Gestational diabetes is the type of diabetes that women can develop during pregnancy. In any pregnancy, some insulin resistance develops as a pregnant woman’s insulin needs are 2–3 times her normal needs. But, if you are overweight at the same time, it’s worse. And if your body can’t produce enough insulin to overcome the insulin resistance, your blood glucose levels increase above normal. If your gestational diabetes is undetected and untreated, your baby is at risk of growing too big in the womb, which can make the birth difficult. Your beautiful baby is also at risk of other complications and is more likely to be overweight as a child and develop health problems such as high blood pressure, heart disease and diabetes later in life.
Who gets it?
About 5 per cent, or one in every twenty pregnant women, develop gestational diabetes, and those numbers are increasing. It is more common in women of African American, Asian American, Australian Aboriginal, Carribbean, Hispanic, Indian, Mediterranean, Native American and Pacific Islander descent. It is also more likely in women over 30, with multiple pregnancies, in overweight women, and in those who have a family history of diabetes or previous gestational diabetes.
How is it managed?
Most women can manage their gestational diabetes with healthy eating, exercise and regular blood glucose monitoring. Some may need insulin injections. Studies show that insulin does not cross the placenta and will not harm the baby.
The good news
- Your baby will not be born with diabetes.

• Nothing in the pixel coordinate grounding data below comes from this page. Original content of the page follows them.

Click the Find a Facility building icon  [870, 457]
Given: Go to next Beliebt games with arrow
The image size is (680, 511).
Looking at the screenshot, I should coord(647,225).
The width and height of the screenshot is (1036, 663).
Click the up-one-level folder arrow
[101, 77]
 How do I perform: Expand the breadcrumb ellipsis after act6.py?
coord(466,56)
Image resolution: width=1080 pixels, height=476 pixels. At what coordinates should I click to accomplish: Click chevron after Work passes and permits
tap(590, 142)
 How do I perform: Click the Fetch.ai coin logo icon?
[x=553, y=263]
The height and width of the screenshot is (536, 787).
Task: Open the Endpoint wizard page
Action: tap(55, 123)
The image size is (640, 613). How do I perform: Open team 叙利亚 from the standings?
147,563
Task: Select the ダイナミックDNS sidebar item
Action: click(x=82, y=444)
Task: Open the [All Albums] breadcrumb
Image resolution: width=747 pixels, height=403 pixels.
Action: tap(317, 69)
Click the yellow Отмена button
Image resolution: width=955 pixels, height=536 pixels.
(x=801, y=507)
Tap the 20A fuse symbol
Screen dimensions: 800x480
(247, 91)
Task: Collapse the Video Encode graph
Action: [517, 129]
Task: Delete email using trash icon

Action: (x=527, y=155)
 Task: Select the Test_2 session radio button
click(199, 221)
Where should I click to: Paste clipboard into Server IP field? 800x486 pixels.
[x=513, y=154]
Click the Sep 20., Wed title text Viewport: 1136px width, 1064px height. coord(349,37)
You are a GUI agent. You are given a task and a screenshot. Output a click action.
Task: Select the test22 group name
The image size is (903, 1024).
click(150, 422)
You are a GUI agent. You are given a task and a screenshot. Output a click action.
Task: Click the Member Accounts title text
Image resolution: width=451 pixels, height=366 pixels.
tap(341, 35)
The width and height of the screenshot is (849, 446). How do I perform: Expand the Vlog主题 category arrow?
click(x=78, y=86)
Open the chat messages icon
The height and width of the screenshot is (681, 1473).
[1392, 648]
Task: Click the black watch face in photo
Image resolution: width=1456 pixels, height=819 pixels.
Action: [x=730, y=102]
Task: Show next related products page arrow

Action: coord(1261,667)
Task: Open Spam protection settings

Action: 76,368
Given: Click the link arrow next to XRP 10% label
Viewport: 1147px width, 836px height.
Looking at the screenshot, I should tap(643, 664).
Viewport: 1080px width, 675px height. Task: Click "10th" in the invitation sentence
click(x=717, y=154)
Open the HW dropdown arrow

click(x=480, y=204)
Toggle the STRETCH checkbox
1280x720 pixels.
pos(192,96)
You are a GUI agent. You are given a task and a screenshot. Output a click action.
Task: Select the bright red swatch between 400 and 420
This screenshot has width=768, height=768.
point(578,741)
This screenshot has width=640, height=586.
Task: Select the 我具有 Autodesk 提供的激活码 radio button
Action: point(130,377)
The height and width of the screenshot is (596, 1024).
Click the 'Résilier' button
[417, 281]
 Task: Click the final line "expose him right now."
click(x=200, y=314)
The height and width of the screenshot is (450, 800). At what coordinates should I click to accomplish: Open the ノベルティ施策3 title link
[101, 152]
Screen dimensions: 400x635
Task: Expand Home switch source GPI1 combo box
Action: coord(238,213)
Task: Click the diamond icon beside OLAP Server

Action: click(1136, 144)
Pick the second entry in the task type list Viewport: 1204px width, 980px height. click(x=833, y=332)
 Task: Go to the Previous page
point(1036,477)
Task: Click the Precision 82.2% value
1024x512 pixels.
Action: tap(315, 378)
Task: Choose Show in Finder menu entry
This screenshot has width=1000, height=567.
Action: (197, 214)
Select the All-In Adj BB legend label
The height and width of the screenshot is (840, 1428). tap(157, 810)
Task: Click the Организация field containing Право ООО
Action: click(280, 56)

- If you manage your blood glucose levels you can safely have a full term pregnancy and a normal delivery.
You do need a special diet to help you manage gestational diabetes. It’s one that will help you manage your blood glucose levels while meeting your and your baby’s nutrient needs during pregnancy.
- Eat regular meals and mid-meal snacks, and avoid getting overly hungry.
- Limit sugary foods and drinks including soft drinks, cordials, confectionery and desserts.
- Limit fatty foods, especially foods high in saturated fats such as crisps, pastries, take-aways, butter and cream, biscuits and cakes.
- Include low GI (slow release) carbohydrate foods at each meal and snack.